======================================
Description: Perform a statistical text analysis on the Star Wars scripts from Episodes IV, V, and VI, in order to obtain an arc-diagram representation (more or less equivalent to the one in Similar Diversity) with the most talkative characters of the Star Wars trilogy.
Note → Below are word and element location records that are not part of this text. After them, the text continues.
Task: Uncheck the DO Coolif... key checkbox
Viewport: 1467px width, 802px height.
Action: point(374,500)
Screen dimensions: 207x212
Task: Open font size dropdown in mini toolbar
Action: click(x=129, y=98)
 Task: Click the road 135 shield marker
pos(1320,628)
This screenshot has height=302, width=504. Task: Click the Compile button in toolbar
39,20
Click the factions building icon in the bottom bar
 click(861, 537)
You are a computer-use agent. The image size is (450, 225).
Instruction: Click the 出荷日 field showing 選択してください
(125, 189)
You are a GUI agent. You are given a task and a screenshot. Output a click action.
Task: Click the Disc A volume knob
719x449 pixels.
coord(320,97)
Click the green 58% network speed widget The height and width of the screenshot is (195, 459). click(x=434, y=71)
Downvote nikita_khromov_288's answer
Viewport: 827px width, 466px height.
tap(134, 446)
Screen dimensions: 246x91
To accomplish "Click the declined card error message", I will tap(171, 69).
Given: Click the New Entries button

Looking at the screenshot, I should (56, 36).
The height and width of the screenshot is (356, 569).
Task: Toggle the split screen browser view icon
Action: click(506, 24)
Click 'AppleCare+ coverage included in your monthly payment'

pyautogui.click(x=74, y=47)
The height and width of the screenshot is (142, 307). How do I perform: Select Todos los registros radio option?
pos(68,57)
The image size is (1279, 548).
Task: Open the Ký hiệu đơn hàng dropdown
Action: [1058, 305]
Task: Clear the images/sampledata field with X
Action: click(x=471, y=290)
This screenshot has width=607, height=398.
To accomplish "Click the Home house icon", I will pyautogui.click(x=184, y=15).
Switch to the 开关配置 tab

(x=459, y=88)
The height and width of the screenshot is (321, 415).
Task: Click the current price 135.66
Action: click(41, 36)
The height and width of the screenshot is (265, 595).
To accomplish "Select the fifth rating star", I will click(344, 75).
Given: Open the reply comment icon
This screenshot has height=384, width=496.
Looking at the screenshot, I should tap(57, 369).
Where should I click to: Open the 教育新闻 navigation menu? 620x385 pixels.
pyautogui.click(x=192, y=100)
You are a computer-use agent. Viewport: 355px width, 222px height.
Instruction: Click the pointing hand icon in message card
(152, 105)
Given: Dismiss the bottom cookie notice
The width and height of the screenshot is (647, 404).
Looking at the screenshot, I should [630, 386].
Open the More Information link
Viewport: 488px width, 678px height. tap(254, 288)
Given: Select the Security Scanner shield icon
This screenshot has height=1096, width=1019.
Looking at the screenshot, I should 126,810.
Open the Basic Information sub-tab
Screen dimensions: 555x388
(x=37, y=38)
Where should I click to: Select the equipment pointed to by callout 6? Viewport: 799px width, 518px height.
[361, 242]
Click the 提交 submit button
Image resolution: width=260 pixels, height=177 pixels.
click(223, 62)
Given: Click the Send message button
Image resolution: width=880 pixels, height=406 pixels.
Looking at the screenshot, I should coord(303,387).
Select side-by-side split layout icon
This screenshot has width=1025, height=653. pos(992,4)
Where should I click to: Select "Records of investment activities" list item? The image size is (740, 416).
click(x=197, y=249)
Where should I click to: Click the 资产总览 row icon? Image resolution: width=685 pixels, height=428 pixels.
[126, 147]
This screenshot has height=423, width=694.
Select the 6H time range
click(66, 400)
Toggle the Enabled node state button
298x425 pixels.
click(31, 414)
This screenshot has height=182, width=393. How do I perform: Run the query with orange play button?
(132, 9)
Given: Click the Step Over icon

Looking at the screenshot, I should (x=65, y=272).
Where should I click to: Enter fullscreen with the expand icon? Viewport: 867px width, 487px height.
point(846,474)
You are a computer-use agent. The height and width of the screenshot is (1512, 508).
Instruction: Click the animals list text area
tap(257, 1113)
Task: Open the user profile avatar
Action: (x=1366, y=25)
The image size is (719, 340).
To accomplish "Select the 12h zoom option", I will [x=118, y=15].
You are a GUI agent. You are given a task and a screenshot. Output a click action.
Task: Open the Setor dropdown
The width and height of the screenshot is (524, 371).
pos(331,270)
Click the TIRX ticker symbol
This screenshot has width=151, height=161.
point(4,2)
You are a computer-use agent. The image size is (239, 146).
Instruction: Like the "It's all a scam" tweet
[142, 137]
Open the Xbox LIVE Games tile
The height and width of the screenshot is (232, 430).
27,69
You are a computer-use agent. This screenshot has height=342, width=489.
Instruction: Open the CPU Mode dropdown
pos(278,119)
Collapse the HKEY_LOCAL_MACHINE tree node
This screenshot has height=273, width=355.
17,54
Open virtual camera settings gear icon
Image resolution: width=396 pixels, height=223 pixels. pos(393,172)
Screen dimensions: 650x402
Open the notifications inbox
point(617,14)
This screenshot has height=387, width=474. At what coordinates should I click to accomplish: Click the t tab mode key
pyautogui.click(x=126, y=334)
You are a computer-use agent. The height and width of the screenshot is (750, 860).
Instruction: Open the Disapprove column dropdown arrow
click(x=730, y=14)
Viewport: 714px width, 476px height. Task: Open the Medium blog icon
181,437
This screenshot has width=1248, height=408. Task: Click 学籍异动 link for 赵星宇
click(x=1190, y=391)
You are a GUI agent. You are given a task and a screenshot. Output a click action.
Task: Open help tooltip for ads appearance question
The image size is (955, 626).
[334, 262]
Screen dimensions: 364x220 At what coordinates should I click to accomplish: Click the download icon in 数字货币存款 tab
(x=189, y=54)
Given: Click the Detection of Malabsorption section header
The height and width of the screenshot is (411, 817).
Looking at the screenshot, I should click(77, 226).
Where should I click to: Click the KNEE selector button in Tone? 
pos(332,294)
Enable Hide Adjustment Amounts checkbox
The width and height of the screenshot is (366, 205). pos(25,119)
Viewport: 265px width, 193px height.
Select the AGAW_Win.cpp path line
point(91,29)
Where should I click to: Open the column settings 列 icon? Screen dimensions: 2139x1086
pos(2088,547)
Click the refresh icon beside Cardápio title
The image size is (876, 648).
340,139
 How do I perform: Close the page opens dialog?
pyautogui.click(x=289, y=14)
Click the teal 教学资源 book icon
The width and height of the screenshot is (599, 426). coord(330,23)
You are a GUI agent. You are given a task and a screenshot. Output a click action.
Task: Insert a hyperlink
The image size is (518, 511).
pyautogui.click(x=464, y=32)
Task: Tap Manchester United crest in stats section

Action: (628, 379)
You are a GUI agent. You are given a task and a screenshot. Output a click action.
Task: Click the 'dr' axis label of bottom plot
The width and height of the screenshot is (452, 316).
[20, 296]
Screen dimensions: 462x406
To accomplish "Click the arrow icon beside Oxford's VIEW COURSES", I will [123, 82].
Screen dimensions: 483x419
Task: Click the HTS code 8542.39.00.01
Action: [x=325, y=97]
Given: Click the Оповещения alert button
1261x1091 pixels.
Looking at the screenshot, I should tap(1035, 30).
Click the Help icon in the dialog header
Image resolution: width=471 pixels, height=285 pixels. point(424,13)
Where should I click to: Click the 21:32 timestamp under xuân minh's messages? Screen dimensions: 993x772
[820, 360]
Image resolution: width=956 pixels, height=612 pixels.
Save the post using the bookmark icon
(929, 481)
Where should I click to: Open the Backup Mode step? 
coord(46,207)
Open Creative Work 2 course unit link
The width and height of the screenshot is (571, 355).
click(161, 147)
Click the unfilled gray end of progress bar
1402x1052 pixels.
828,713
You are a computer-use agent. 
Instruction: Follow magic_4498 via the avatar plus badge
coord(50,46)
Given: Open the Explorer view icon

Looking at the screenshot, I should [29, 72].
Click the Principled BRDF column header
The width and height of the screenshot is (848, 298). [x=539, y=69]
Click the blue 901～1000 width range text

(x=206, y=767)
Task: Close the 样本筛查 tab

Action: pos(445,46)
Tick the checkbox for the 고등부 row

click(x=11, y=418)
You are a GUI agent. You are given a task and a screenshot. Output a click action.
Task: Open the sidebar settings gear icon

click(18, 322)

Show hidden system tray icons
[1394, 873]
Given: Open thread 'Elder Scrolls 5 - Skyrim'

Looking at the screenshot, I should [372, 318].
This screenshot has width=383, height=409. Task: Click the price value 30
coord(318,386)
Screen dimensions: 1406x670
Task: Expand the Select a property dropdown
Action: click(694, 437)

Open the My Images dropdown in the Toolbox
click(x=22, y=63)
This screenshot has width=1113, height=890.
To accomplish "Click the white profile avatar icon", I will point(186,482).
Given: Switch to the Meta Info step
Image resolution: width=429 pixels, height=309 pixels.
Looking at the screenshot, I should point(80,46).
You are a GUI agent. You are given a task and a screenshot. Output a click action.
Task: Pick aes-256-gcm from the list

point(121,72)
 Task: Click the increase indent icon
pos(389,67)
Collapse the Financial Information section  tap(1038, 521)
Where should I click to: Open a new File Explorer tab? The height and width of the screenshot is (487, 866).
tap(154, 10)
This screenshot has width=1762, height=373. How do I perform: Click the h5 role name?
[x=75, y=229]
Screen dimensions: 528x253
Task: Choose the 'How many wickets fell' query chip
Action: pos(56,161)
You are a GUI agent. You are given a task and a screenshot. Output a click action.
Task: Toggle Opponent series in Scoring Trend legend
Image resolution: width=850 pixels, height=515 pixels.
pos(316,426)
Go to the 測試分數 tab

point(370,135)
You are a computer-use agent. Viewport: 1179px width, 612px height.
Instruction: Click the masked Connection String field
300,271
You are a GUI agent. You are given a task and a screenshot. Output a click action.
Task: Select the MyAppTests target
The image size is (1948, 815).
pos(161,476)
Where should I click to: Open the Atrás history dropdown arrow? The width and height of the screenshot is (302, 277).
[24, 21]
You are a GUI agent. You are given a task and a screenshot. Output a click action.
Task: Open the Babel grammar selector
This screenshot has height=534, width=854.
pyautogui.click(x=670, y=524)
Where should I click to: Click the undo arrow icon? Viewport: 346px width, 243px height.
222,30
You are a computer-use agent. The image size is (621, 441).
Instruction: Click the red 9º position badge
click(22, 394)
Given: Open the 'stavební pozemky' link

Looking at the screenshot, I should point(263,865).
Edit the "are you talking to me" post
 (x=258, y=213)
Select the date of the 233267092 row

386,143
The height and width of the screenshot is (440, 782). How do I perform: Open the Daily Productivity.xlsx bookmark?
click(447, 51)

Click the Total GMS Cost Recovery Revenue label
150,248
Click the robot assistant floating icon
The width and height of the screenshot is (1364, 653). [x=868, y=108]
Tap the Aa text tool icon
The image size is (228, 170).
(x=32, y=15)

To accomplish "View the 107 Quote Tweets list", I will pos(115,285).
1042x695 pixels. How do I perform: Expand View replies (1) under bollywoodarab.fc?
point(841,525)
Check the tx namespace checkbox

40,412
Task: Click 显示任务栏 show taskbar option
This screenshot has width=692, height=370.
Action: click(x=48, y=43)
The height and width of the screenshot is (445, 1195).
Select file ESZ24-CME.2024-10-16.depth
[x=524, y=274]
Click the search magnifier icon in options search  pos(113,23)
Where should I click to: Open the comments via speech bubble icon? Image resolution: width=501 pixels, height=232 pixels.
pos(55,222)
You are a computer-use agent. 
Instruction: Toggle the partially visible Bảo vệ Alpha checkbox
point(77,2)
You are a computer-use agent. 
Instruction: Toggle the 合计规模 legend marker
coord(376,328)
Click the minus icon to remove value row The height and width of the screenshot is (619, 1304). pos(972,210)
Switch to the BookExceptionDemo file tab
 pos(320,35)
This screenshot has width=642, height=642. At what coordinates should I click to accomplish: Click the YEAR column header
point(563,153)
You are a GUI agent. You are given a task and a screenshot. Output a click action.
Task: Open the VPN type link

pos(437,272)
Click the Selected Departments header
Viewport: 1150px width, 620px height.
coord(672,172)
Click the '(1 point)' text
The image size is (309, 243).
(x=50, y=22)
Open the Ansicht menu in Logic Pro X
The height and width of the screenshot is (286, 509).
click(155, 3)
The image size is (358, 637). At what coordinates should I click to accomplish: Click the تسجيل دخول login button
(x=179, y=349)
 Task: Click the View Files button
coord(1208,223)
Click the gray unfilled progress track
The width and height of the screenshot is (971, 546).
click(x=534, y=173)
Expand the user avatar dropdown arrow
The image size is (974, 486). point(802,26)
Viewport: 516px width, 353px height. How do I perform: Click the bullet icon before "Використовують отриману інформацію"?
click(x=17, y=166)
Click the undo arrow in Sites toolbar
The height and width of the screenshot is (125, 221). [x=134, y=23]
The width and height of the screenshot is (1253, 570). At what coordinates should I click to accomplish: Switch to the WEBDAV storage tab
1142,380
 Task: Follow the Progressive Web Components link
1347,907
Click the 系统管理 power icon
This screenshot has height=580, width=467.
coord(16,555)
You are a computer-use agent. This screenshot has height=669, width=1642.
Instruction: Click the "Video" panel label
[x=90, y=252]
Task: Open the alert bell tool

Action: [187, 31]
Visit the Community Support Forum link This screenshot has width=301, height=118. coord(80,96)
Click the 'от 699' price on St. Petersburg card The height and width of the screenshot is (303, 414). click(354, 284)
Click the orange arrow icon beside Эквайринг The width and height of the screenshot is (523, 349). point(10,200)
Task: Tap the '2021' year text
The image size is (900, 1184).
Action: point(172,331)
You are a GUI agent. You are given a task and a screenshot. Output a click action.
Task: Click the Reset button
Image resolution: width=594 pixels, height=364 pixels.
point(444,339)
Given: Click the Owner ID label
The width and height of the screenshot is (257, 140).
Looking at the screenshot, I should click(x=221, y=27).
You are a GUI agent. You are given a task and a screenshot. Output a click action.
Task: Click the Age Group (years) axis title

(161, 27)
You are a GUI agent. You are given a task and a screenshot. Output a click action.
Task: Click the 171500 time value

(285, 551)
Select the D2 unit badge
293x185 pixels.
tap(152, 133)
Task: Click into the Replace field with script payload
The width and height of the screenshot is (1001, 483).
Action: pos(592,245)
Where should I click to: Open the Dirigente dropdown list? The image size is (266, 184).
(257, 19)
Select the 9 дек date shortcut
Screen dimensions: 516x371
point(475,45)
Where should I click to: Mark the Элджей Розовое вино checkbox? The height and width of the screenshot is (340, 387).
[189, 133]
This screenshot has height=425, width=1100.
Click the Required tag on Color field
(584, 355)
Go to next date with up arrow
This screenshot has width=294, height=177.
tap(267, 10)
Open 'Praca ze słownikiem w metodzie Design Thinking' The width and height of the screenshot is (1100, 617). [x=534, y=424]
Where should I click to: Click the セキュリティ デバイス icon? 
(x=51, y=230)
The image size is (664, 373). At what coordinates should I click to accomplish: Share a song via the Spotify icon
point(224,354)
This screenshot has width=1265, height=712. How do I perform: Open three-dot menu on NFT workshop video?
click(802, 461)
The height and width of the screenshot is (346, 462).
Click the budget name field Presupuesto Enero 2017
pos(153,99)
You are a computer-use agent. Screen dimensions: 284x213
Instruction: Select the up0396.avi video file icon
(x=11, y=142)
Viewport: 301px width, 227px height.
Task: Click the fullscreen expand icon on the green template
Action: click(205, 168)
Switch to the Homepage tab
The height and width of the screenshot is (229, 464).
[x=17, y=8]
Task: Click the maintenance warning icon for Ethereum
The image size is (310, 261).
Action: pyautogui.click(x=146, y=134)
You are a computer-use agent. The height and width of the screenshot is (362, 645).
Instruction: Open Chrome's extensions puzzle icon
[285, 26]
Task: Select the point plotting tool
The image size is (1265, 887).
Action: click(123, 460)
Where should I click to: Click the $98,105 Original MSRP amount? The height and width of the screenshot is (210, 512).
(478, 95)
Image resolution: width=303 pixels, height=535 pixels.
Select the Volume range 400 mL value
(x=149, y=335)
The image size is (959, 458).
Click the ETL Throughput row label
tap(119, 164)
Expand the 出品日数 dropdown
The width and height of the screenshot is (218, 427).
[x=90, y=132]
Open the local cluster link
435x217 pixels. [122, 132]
Parsing scripts: R scripts to parse the movie scripts, extract the characters & dialogues, and produce the data tables:
1. parsing_episodeIV.R
2. parsing_episodeV.R
3. parsing_episodeVI.R
Analysis scripts: R scripts for the performed analysis (run them sequentially):
1. get_top_characters.R
2. get_top_characters_network.R
3. get_terms_by_episodes.R
4. ultimate_arc_diagram.R
Functions: R functions for plotting different types of arc diagrams (these functions are used in some of the above analysis scripts):
1. arcDiagram.R
2. arcPies.R
3. arcBands.R
4. arcBandBars.R
Movie Scripts: These are the movie scripts (raw text data) which are parsed to produced the dialogues files:
1. StarWars_EpisodeIV_script.txt
2. StarWars_EpisodeV_script.txt
3. StarWars_EpisodeVI_script.txt
Text dialogues: These are intermediate files containing the extracted dialogues from the movie scripts:
1. EpisodeIV_dialogues.txt
2. EpisodeV_dialogues.txt
3. EpisodeVI_dialogues.txt
Input tables: These are the input files (in data table format) used for the text mining analysis:
1. SW_EpisodeIV.txt
2. SW_EpisodeV.txt
3. SW_EpisodeVI.txt
Output tables: These are the output files (in data table format), produced in the text mining analysis, that are used to get the different arc-diagrams:
1. top_chars_by_eps.txt
2. top_chars_network.txt
3. top_char_terms.txt
4. weight_edges_graph1.txt
5. weight_edges_graph2.txt
Keep in mind that my main motivation for this project was to replicate, as much as possible, the arc diagram of Similar Diversity by Philipp Steinweber and Andreas Koller. I'm sure there are a lot of parts in the analysis that can be made faster, more efficient, and simpler. However, my quota of spare time is very limited and I haven't had enough time to write the ideal code.